Es ging ins Theater: Auf dem Programm stand die Premiere von „Frau Yamamoto ist noch da“.
Zuerst gab es eine Einführung von Tim Kahn. Er erklärte, wie wichtig die Autorin Dea Loher für das Theater ist und worauf die Regisseurin beim Umgang mit dem Stoff geachtet hat. Beim Schauspiel, genauso wie beim Film oder in der Musik, kann man Stücke unterschiedlich interpretieren. Man muss es sogar, denn jede Bühne, jedes Ensemble oder Orchester hat andere Möglichkeiten. Warum ich die Einführung erwähne: Das Stadttheater setzt auf Einfache Sprache, und auf der Homepage ist die Sprache überall vereinfacht. Diesmal fiel mir auf, dass Kahns Einführung in Stil und Wortwahl diesem Standard teilweise nicht gerecht wurde.

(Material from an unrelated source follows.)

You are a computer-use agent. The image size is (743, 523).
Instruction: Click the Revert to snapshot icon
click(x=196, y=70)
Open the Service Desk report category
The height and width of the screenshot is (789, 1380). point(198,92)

Normalerweise erreicht er mich emotional — diesmal erzeugte seine Ansprache eher ein Hintergrundrauschen. Meine Kollegin Kerstin sagte, ihr sei das schon öfter aufgefallen. Wahrscheinlich wäre es mir nicht so aufgefallen, wenn ich nicht inzwischen überall im Stadttheater die Einfache Sprache erlebe.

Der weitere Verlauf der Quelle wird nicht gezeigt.